Before greed became morally acceptable in the circles of the Haves as well as many of the Have-Not-Quite-As-Muchs, and we all strove to make it into a commendable contribution to society to demand more and more, we made do with ambition, a much nicer word. I leave you to decide how closely ambition and greed are related; I’d say second-cousins-once-removed, but I’ve definitely seen them in bed together.
As a small child, having not only heard tell about hunger but experienced a definite feeling of hollow tummy, it was my ambition to sit in front of a well-filled plate of food at every mealtime. Mum dished up and, feeling the large, dark, pleading eyes of her first live-born and only child upon her, she was often more generous than she should have been. “Are you sure you can manage that?”, was her permanent refrain, and “You must eat it up. Dad will be cross if food is wasted.” The food was never wasted; Dad remembered too well a time when shortages were the norm and great inventiveness and imagination were needed to bring it to the table. He always finished my leftovers. But the phrases “eyes too large for your stomach?” and “bitten off more than you can chew?” were a constant reminder that there was something wrong with me and his disapproving tone left me feeling vaguely uneasy and grubby.
My table habits have changed since then, and plates piled high put me off altogether. I feel full before I even start eating. I wish I could say the same about books. There’s been a perilously unstable pile of books sitting on top of a large wooden box in my study for weeks, mostly poetry books, I thought. Each new one I took off the shelves to flick through ended up on the pile. Notepads, bookmarks, magazines, folders of notes, all found a ’temporary’ home on the box. With Kelly coming to clean up after us, the pile needed sorting.

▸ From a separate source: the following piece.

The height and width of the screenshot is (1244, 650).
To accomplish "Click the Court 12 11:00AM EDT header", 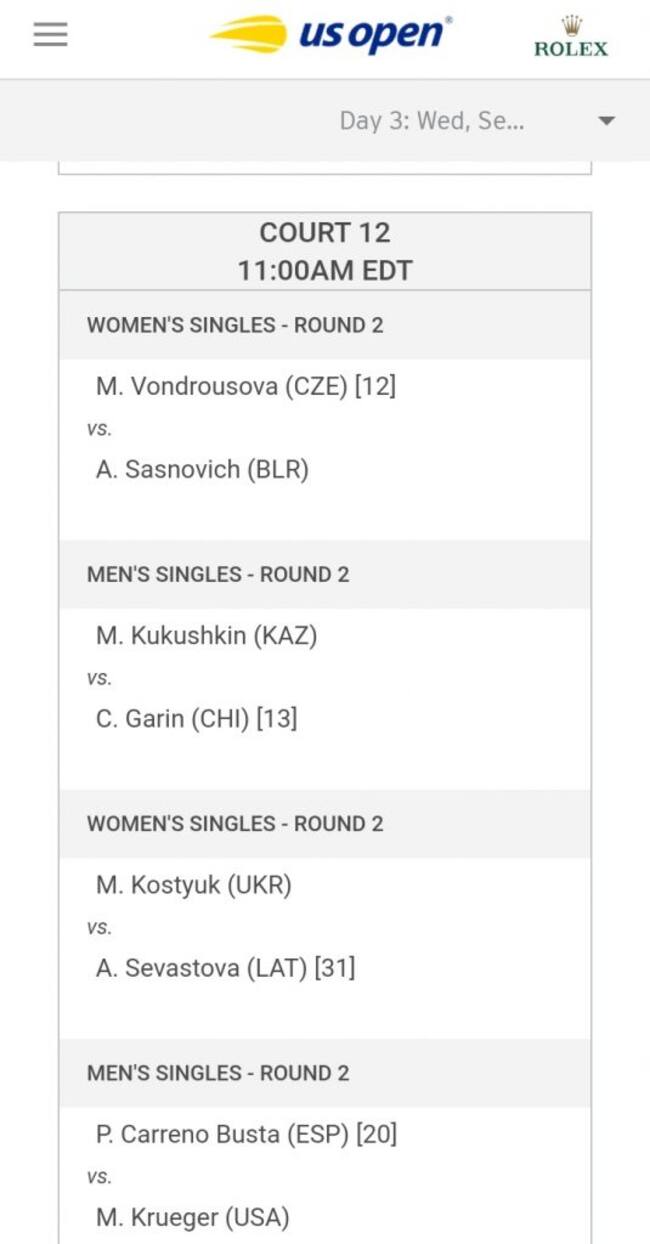I will [x=325, y=251].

Besides poetry books, which have all gone back on the shelves, I was surprised to find these which had slipped my mind, all non-fiction, with bookmarks keeping my place between the read and unread chapters.
In 'Die Deutsche Seele' the writers survey and research 64 themes of "Germanness,” from ‘Abendstille, via Bauhaus and Beer, Doktor Faust, Gemuetlichkeit, Heimat, Music, Luther, Schadenfreude, Father Rhine, to Weihnachtsmarkt, and the eternal German longing for the abyss.

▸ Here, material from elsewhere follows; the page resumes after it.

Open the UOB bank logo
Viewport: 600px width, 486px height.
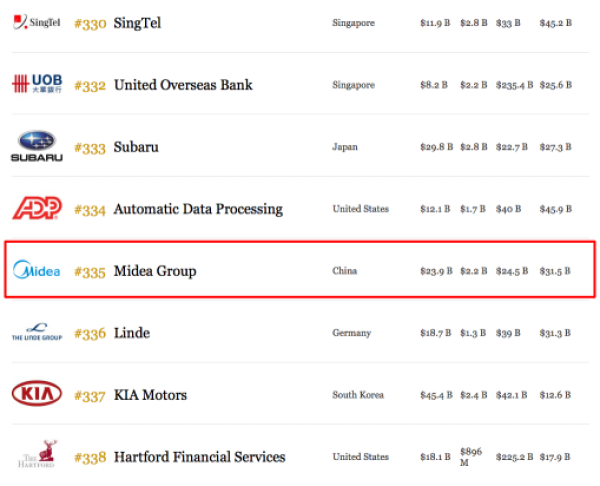click(37, 83)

I must not lose this book again, it’s wonderful for dipping into whenever homesickness overwhelms me. It makes the homesickness worse, but in a perverse way that feels good.
Simon Winder professes to have a ‘crazed love affair’ with Germany, a country he has visited many times over the years. According to the sleeve notes ‘he is mesmerized by its cuisine, its architecture and its fairy tale landscape. He is equally passionate about the region’s history, folklore, monarchs and changing borders'. Winder describes Germany’s past afresh, taking in the story from the shaggy world of the ancient forests right through to the Nazi catastrophy in the 1930s, in an accessible and startlingly vivid account of a tortured but also brilliant country, which has at different times revealed the best and the worst aspects of Europe’s culture.
Since I was given Germania nearly a year ago I have picked it up and thrown it down in disgust many times. It lacks gravitas, historical cohesion and rigorous research, and yet . . . . the man has a warped sense of humour which appeals to me.
There is nothing funny about Sebald. How ‘Vertigo’ came to be buried at the bottom of the pile is incomprehensible to me. My plate, when I first started to read it, must have been full to overflowing, thus making me turn to
a form of entertainment other than reading.
I can always read Sebald and my great regret is that he didn’t live to write more of his compelling, deceptively simple, eccentric masterpieces. Part fiction, part travelogue, Sebald pursues his solitary course from England to Italy, combining, along the way, Stendhal, the Great Fire of London, a story by Kafka and a closed-down pizzeria in Verona.
I would get back to any one of these books without delay, if it weren’t for the fact that I am in the middle of consuming two others: Richard Russo’s ‘Straight Man’ which makes me want to live among American college professors on a campus somewhere in small-town USA. It’s the only novel I have on the go and I am enjoying it tremendously. I’ll only put it down to pick another chapter of the second book currently on my plate: Oliver Burkeman’s ‘The Antidote’, self-styled ‘Bracing Detox for the Self-Help Junkie’. Never having been a self-help addict the book shouldn’t make sense to me, but it does. Burkeman gives woolly old ‘positive thinking’ rather than actual thinking a well-aimed kick in the teeth. His ideas on how to stop frantically striving for happiness and actually getting closer to a semblance of it by letting go suit me down to the ground.